Exercise requirements – Exactly and only the lines from the one with "Instruction: Switch to the 버스 5 tab" through the last line of the records need to be set down; please skip the pictures.

═════ Information shown

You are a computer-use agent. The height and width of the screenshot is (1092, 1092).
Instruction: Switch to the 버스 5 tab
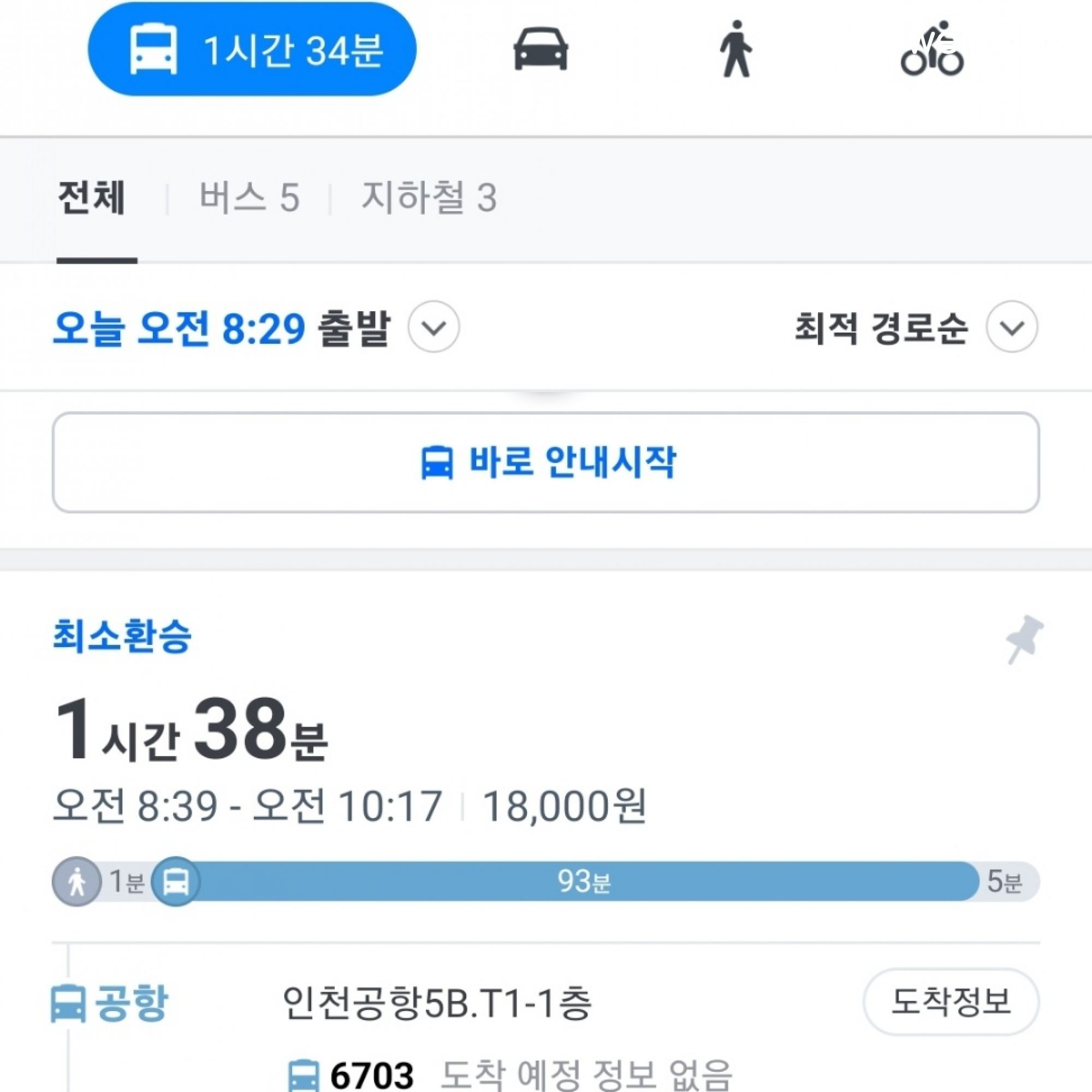[250, 198]
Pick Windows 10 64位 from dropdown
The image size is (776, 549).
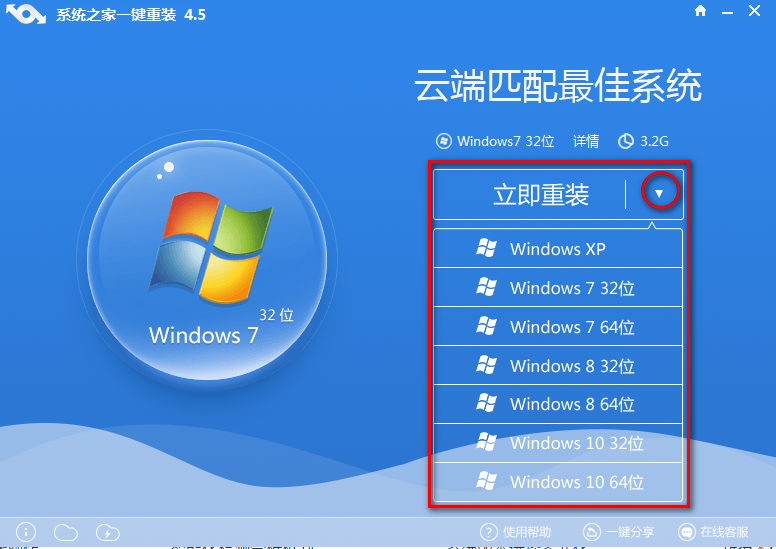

══════════

Response –
Instruction: Switch to the 버스 5 tab
[250, 198]
Pick Windows 10 64位 from dropdown
The image size is (776, 549).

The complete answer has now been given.